The 50 th anniversary of Martin Luther King's death has been covered extensively by the media in Britain. We have had recollections from those who there in Memphis on 4 April 1968, documentaries and news reports. I read very moving account at the weekend that have a virtual minute by minute description of events up to and after his murder.

The one thing missing from all the tributes was the questions of his death. We all know he was assassinated at the Lorraine Motel, and that James Earl Ray was arrested and charged with his murder. The question is, was that the full story? Was James Earl Ray the assassin? King always knew that death was never far behind him, and his " Mountain Top" speech seems almost like a who man foresaw his own death.

Like the assassination of John F Kennedy in 1963, there are still questions that have not been answered about the assassination.

King may not have known was that he was being watched by military intelligence. Why?

There were US Army snipers based in Memphis.Why?

Why was King's police bodyguard told that he would not be needed on 4 April 1968?

Police investigators who examined the "flophouse" where Ray was alleged to have fire at King, declared that he could not have shot King from that point. Ray himself initially pleaded guilty, therefore avoiding a trial. He later recanted his confession. King's children and his widow Coretta, believed that there was a conspiracy and not the act of a lone gunman.

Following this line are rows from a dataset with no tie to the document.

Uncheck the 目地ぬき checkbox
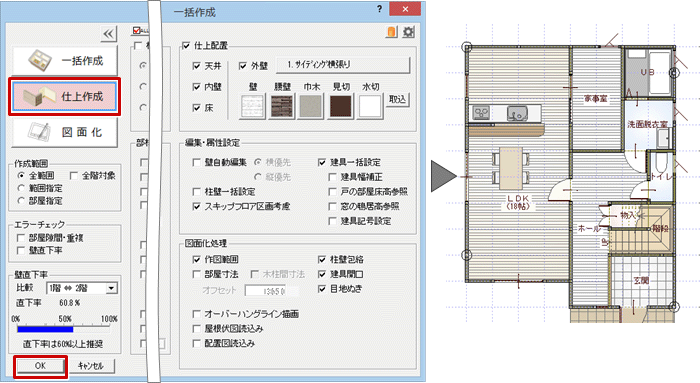The image size is (700, 383). [322, 289]
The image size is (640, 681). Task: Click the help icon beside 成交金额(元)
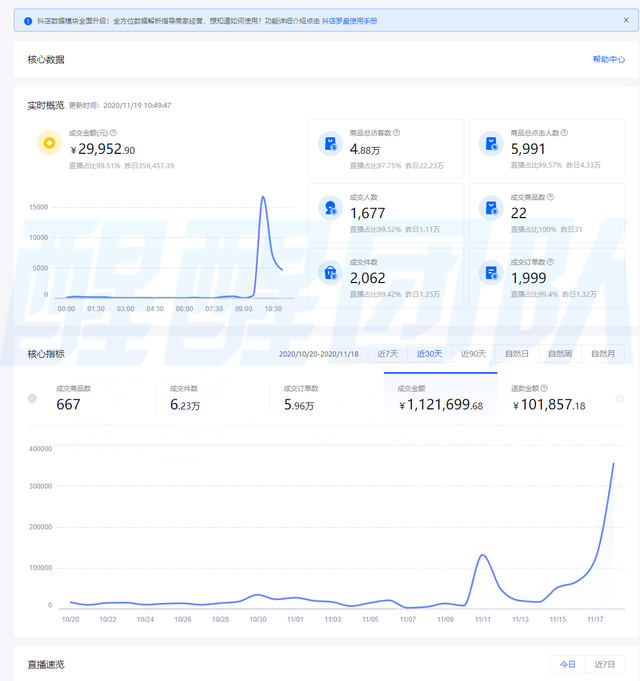113,132
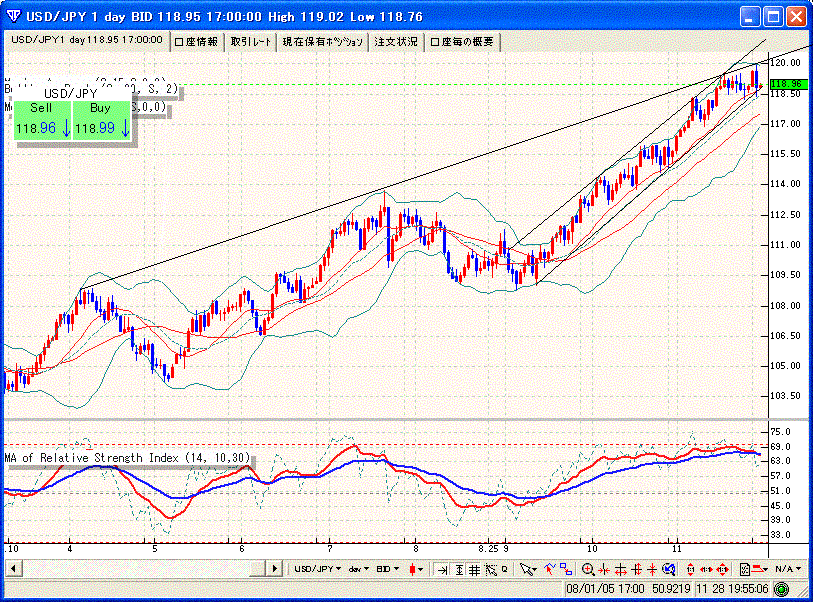813x602 pixels.
Task: Select the trend line drawing tool
Action: [548, 568]
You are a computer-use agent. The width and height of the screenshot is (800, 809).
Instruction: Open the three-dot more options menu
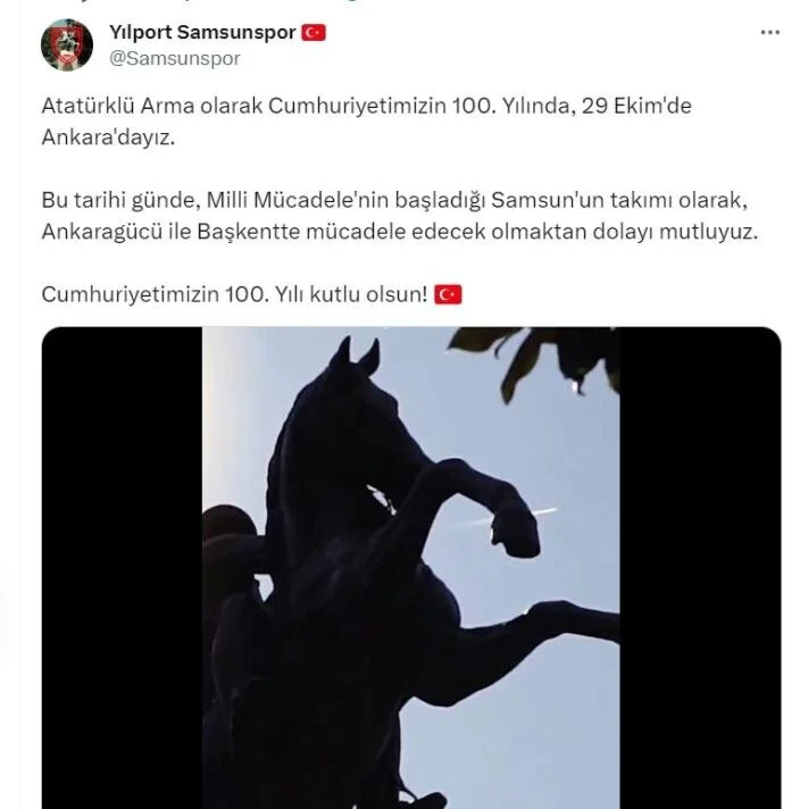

Where is the FBI in all this? J Edgar Hoover hated King and tried his best to disrupt the civil rights movement. King was under constant electronic surveillance. The full extent of what the Bureau did up to and including the events in Memphis is still unclear. Did Hoover know of a conspiracy or did he assist one? King was a marked man by 1968, especially as he campaigned for the poor and against the war in Vietnam. A lot of America wanted him to shut up and were not too fussy about method.

We constantly hear about the Kennedy Assassination files and the records still classified. It's about time there was a similar movement for more light to be shed on Martin Luther King's murder. Powerful white men wanted him dead. It's important to remember that while we pay tributes and wallow in nostalgia.